I am now about as old as the State, aged 75 years. It may be an appropriate time to look back over the shoulder, to weigh, to measure, to comment.
My family background was of many strands: my father's, father remained a supporter of Parnell to the end; my father, heeding Redmond, was under arms in France, 1914-18; both were solicitors.
On my mother's side was a Presbyterian grandfather, two uncles who served in IRA intelligence, another who joined the RFC but who transferred to the Royal Navy, to remain with it until retirement. Yet another uncle was a Jesuit, two aunts joined Loreto and another, Cumann na mBan.
The mixture was just as varied in the surnames of that background: Norman Welsh, native Irish, Viking and Scottish Lowland origins, sufficient to create an instinctive distrust of racialism, a good start to the Irish Free State, you might say, such backgrounds being common enough in Leinster and elsewhere.
At a very early age I took Pearse and Connolly at their words, studied Irish and history enthusiastically and was a sponge to folklore, thanks largely to my father who also gave me a love of poetry, quoting Shakespeare, Goldsmith and others long before I entered a classroom.
When the 1939-45 war began it was natural that I should join the State's Defence Forces' (though a cousin served with the Allies in Italy). Knowing nothing of the extermination camps, neutrality seemed to make sense. Anyway, how could we join with Britain and part of our country still occupied by Crown forces?
There is no doubt in my mind that most of the Emergency men would have fought any invader to defend neutrality; but soon enough we discovered that it was not real neutrality; Britain was accommodated whenever possible on the sly.
It was then that I began to understand the nature of the Free State (or Saorstat Eireann, later Eire), a neo colonial entity with its middleclass, Catholic parliament for a Catholic people and, in its terror of the erotic, a classical case for Freud.
It is only in recent years, with the disclosures of sexual abuse of children, that we have been able to begin to estimate the terrible consequences of that terror and the price that was paid, never mind the deep hurt to our creative writers, denied communication with their own.
There were other horrors to discover, one by one, in the dark side of the Free State moon: the torture chamber of Office House, the treatment of political prisoners such as Plant and McCaughey, the denial of the right to return to their own country to such as Gralton from Leitrim.

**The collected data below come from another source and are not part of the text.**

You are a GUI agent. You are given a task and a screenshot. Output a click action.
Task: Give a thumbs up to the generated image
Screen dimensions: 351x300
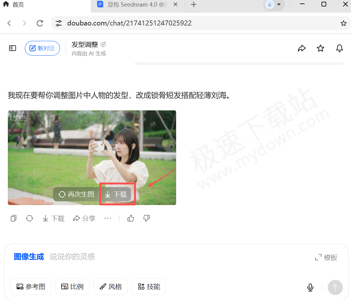coord(131,218)
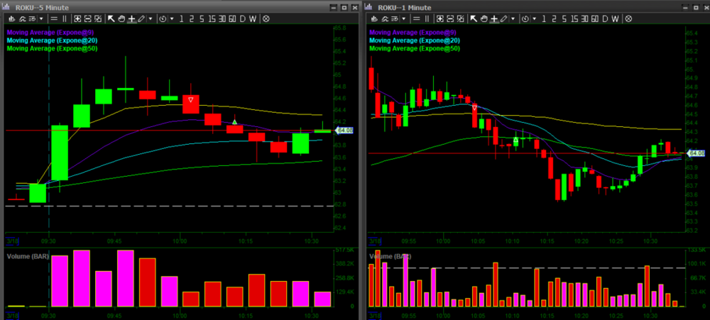Screen dimensions: 710x320
Task: Click the first chart-type icon in 5 Minute toolbar
Action: coord(11,18)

My father, my best friend, died when I was only 12, the eldest of four. I was lucky to get a secondary education but university was out of the economic question until I retired from newspaper work (mostly subediting), the father of six, the grandfather of 10.

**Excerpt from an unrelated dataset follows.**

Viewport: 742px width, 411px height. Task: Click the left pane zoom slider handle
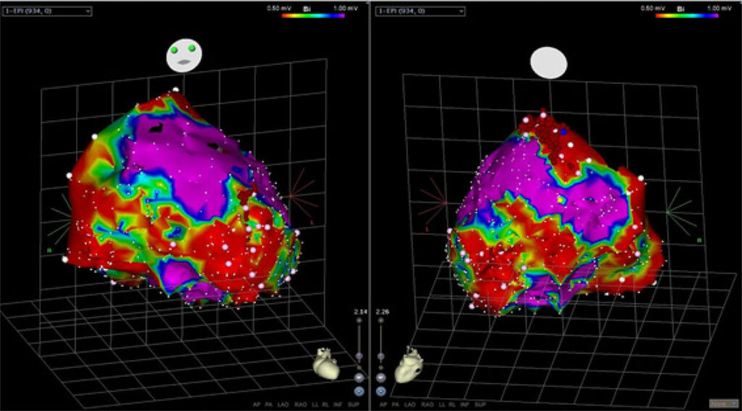pos(359,356)
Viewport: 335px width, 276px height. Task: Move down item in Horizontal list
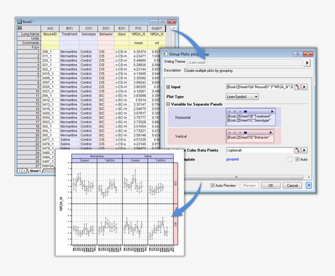click(x=230, y=111)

WHEN Dev came to power in the 1930s many of us hoped for the realisation of the 1916 promise, cherishing equally all the children of the nation; but labour must wait, Dev told the hungry 1930s and labour, largely, is still waiting, although, thank God, the slums are no more, TB is virtually extinct (Noel Browne should be canonised), and if you manage to survive long enough in the queue you might, just might, get that transplant.
Recent events in the northeast have upset and scandalised all sorts, of people but it is worthwhile remembering that religious bigotry once covered all Ireland.
As a child, I was told not to buy articles in "Protestant shops" but ignored the order. My mother remembered when there was an Orange Lodge in Rathmines, Dublin. I saw notices in shop windows there advertising employment vacancies but adding: "No Roman Catholics need apply". Similar notices once appeared even in newspapers.
When I began writing for this newspaper (my first published poem appeared in 1944) people were wont to ask if I were now "digging with the other foot".
Since then other kinds of bigotry have arrived, against the travelling community, blacks, "rednecks", gaeilgeoin, trade unionists, socialists, republicans, and a wide spectrum of other deviationists and dissidents, as Micheal Macreil, SJ, showed in a survey a few years ago. Generally, however, the air is less stifling.
Until all censorship of the written word is ended, people encouraged to publish what might be regarded by the pillars of society, God help us, as the most dangerous of subversive ideas, and the sources of journalists protected by law, we cannot be considered a democratic society, even when truth is regarded as the greatest of all subversions.